Берёзка, услышав такие распоряжения, окончательно проснулась. Кинувшись к Цветанке, она уцепилась за её рукав.
«Я с вами пойду! Мне одной страшно!» – дрожащим голоском пропищала она.
«А кто сказал, что ты одна? – Цветанка приобняла девочку одной рукой, а второй заправила прядку волос ей за ушко. – С тобой, вон, ребята будут. И Драгаш. Кто-то же должен на хозяйстве оставаться да за больными доглядывать! Ну, будь тут за старшую. Всё будет хорошо, ты у нас умница».
Цветанка оставила Берёзку дома ещё и потому, что не следовало той возвращаться в то место, где она вчера пережила такой страх. Нечего ей там было делать. Пусть и не выбрали её в жертвы, отпустили живой, но натерпеться Берёзка успела немало в ожидании ужасной смерти от клыков Марушиного пса. Девочка провожала их со слезами на глазах и до последнего упрашивала взять её с собой, но Цветанка знала: так будет лучше.
На берегу озера собралась толпа народа, несмотря на ранний час: нашлось немало желающих поглядеть, как Марушин пёс будет терзать жертв. Тут уместились, конечно, далеко не все горожане – только самые смелые и самые здоровые. В пронзительно-синем предрассветном сумраке слышался бабий надрывный вой:
«Ой, доченька моя, Лебёдушка! Ох, люди добрые, что ж это делается, что творится?! За что ей, невинной, никому зла не сделавшей, выпал этот жребий горький, проклятый? Да как же мне жить-то теперь? Люди добрые, неужели вы такое допустите? Неужели дадите этому злу свершиться?! Сделайте же что-нибудь, люди-и!»
В ответ ей пробасил мужской голос:
«Не вой, мать, дочери своей душу в её смертный час не надрывай. Ведь слышит она тебя! И без того тяжко ей, а тут ещё ты причитаешь…»
Как хотелось Цветанке успокоить безутешную мать! Увы, народ так тесно толпился перед капищем, что протолкнуться не представлялось никакой возможности. Увещевания мужчины не помогли, и к причитаниям матери Лебёдушки присоединились голоса ещё нескольких матерей.
Мосток и береговую линию охраняла конная дружина с мечами наголо, а немного в стороне от толпы расположился в седле своего вороного скакуна сам глава Гудка, Островид – в расшитом золотыми узорами плаще с меховой опушкой, высокой чёрной шапке и красных сапогах с загнутыми носами. Его украшенный драгоценными камнями накладной парадный воротник в высоту равнялся с висками. Рядом с ним, также не спешиваясь с коней, ждали начала жертвоприношения его приближённые. Среди них Цветанка с ожесточённым содроганием сердца узнала его сына Бажена.
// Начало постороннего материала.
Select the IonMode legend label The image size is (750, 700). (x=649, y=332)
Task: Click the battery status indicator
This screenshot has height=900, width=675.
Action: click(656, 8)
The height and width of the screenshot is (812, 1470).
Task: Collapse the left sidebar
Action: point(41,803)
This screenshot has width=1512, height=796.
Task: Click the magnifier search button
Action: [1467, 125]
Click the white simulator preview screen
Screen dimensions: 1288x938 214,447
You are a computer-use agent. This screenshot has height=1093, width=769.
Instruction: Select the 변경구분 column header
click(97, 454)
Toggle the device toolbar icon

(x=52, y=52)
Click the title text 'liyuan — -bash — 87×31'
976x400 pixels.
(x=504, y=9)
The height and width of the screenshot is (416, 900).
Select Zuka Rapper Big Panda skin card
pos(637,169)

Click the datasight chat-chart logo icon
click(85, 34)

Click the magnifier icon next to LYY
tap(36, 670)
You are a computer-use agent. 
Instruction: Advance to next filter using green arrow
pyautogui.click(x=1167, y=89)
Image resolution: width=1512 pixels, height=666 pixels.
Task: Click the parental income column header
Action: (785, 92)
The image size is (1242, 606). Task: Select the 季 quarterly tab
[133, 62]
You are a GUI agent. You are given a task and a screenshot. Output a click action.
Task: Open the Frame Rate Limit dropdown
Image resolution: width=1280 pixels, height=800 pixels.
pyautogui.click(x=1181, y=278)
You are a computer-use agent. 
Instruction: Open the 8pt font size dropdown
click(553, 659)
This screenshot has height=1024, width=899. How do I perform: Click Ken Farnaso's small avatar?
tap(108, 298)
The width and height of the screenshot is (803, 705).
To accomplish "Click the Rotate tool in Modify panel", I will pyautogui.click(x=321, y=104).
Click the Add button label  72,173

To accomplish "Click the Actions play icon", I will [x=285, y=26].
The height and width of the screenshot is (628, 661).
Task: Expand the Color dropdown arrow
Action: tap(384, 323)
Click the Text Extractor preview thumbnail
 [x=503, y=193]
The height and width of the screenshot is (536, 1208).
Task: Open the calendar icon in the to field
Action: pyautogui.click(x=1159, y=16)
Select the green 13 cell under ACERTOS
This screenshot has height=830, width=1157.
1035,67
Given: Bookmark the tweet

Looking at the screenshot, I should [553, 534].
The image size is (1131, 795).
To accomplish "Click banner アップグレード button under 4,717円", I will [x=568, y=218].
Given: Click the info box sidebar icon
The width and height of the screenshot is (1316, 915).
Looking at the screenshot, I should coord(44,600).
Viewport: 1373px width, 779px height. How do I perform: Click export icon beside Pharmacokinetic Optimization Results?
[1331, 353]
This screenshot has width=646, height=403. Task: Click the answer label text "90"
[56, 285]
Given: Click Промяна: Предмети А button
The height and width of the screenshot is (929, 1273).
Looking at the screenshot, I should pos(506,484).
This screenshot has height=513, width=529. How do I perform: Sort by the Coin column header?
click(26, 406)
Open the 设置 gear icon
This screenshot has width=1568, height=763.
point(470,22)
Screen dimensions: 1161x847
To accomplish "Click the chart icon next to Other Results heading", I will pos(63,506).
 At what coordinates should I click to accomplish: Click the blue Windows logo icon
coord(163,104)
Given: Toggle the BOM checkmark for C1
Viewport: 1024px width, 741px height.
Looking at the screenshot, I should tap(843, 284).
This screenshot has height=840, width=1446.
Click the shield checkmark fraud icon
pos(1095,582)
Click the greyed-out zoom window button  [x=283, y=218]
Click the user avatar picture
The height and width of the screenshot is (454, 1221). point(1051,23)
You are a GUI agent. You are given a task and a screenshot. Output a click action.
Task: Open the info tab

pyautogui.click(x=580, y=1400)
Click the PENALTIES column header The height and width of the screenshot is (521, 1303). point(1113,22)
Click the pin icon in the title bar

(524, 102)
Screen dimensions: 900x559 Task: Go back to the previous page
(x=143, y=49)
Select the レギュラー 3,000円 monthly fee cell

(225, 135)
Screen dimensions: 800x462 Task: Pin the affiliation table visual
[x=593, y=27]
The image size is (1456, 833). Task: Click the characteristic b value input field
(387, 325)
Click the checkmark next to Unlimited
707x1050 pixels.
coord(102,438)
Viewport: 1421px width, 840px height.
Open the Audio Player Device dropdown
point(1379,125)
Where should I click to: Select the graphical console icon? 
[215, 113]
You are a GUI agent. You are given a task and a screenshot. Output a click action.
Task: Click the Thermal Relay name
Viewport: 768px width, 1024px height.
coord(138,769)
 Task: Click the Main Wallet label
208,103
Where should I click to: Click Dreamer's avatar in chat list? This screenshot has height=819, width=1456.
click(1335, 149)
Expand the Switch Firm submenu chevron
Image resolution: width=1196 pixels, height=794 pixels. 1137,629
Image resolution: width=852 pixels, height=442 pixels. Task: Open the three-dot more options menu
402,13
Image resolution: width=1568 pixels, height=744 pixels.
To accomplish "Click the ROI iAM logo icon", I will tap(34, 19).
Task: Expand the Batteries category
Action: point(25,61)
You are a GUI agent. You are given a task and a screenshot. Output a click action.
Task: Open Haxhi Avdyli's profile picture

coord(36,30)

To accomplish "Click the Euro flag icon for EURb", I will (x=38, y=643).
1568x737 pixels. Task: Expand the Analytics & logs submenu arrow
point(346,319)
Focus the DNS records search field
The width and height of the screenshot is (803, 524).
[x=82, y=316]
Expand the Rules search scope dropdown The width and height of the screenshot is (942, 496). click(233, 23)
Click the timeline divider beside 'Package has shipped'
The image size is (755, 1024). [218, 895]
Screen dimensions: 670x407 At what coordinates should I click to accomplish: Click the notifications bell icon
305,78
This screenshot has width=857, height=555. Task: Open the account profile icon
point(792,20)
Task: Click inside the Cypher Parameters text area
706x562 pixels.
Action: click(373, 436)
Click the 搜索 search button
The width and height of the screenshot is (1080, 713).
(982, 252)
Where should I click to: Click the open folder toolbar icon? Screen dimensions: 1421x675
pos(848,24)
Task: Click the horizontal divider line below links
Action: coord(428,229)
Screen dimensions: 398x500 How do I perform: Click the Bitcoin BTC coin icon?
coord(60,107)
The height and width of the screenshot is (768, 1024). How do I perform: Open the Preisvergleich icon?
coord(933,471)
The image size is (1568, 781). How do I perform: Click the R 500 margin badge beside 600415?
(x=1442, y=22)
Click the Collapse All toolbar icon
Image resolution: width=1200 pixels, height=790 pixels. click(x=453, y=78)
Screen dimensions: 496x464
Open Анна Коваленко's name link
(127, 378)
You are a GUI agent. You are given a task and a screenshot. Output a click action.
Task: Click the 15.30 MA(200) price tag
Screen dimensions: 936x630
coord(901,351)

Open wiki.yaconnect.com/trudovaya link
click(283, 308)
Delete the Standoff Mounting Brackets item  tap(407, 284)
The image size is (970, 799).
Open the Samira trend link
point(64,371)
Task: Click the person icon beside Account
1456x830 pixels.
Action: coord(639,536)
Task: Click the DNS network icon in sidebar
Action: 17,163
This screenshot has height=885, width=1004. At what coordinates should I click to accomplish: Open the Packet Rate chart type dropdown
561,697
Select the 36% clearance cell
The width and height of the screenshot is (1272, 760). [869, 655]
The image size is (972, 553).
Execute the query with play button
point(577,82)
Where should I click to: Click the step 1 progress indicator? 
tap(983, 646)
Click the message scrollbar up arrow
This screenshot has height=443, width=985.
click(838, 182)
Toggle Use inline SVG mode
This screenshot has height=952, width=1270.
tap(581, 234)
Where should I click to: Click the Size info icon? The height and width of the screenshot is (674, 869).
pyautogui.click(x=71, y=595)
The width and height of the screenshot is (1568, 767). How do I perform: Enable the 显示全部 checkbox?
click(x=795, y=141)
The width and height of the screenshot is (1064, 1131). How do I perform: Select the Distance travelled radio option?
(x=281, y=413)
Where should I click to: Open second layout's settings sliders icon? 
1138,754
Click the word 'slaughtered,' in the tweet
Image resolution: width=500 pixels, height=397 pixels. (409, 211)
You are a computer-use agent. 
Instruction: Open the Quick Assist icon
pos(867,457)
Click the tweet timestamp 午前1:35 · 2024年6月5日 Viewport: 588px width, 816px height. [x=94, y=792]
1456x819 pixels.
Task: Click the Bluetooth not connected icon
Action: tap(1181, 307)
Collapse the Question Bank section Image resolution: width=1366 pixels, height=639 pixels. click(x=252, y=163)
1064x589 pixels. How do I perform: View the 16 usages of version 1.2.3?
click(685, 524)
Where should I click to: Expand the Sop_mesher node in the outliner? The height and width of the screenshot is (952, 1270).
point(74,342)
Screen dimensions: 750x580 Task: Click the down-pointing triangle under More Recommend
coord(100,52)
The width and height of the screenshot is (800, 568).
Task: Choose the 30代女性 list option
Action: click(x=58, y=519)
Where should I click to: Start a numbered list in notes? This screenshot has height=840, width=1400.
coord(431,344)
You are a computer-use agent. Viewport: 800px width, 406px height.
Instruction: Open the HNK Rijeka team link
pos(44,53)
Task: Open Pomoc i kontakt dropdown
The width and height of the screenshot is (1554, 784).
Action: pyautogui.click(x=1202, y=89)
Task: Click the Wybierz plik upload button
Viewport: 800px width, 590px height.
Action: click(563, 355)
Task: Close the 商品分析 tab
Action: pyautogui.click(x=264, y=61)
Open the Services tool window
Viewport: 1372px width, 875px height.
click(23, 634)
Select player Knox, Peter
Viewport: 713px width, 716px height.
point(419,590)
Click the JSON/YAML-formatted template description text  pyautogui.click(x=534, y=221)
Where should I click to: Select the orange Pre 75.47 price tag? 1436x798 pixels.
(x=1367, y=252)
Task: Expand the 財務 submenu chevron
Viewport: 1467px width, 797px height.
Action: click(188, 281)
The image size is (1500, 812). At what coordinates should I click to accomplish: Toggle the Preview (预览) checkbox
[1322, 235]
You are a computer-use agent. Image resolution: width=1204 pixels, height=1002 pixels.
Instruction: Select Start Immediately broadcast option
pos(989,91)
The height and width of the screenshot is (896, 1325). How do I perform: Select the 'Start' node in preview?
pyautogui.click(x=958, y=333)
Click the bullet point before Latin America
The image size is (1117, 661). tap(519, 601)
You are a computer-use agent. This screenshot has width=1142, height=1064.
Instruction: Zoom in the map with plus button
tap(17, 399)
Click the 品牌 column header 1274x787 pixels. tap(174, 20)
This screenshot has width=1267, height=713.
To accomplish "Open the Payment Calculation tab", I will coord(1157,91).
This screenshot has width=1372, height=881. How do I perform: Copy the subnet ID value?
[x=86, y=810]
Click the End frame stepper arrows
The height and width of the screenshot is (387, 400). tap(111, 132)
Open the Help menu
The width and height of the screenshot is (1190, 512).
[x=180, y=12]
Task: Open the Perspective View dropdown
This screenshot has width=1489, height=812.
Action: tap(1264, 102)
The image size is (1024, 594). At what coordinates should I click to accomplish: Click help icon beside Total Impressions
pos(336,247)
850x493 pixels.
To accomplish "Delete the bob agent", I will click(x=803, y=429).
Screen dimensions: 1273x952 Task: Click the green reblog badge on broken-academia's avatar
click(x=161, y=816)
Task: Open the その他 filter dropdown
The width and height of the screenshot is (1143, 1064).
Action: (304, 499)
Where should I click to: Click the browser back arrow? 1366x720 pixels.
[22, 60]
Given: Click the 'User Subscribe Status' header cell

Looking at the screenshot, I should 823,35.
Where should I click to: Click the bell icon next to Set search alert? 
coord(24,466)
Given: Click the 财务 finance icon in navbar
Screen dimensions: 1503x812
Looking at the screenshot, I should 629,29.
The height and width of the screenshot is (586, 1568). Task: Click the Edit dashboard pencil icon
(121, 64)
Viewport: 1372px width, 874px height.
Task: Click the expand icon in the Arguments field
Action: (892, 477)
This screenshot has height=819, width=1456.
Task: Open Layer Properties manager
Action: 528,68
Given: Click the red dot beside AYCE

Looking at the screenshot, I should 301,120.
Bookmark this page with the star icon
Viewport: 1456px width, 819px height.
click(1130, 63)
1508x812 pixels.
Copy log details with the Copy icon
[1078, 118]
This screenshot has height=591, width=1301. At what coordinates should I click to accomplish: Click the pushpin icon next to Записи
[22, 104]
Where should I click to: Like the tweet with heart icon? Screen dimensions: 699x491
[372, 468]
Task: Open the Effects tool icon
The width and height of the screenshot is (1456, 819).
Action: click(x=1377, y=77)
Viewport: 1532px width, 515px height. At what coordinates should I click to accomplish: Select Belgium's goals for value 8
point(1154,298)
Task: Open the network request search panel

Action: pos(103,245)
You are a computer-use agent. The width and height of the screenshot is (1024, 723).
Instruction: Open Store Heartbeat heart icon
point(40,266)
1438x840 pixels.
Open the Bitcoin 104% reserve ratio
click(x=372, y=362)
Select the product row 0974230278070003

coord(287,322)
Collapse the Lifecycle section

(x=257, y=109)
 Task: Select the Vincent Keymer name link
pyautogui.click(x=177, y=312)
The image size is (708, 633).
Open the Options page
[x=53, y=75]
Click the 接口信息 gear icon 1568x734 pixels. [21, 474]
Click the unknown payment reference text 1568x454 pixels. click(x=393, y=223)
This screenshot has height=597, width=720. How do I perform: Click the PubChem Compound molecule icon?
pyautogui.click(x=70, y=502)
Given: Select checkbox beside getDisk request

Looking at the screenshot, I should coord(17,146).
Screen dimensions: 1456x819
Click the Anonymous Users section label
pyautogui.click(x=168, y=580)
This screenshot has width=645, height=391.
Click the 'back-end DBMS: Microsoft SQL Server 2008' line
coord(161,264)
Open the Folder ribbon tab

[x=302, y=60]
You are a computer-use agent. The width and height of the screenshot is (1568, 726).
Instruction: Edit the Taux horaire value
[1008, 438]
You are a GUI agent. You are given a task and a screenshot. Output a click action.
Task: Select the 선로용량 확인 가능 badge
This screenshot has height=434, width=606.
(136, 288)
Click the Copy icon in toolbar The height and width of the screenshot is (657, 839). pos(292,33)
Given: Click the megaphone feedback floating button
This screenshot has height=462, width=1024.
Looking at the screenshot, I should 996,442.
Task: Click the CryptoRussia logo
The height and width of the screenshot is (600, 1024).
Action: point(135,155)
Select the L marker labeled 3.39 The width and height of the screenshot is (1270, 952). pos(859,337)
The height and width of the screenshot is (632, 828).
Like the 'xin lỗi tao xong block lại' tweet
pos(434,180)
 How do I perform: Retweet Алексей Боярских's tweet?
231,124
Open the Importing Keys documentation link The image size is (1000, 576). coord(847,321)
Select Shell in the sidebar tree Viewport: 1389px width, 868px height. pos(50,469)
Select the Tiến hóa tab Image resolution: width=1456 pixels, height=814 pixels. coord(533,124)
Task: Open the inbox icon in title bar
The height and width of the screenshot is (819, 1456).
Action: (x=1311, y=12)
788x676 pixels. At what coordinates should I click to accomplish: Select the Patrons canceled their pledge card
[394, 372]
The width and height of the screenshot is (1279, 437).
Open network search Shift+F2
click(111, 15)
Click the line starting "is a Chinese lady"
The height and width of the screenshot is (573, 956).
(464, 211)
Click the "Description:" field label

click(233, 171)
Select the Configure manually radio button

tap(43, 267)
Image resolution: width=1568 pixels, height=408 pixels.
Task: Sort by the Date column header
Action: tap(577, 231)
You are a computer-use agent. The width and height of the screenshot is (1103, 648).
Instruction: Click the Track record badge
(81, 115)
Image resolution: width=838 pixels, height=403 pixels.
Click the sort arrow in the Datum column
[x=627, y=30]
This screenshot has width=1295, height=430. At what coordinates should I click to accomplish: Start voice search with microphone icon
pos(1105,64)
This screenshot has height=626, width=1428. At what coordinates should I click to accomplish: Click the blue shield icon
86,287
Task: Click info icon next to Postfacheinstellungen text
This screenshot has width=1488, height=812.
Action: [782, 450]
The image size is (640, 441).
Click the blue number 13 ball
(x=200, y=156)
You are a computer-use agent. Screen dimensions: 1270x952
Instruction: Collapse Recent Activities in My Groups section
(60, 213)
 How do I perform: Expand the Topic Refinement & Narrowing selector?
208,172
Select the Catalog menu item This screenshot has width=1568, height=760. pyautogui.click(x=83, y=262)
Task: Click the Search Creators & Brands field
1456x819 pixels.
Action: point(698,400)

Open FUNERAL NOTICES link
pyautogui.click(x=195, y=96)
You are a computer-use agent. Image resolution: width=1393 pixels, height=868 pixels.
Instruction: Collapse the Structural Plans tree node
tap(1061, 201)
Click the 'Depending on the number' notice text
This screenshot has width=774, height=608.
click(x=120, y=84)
Живёхонек, боров этакий, и ничего ему не сделалось за время мора – даже жирка на боках не убавилось… В душу Цветанки полуночным татем закралась тоска по Нежане, которая глубоко в сердце навек осталась её невенчанной невестой: жива ли, здорова ли, не коснулось ли её мертвящее дыхание повальной хвори? Но только на мгновение посетила её эта мысль, а уже в следующий миг Цветанка устремила взгляд в сторону капища.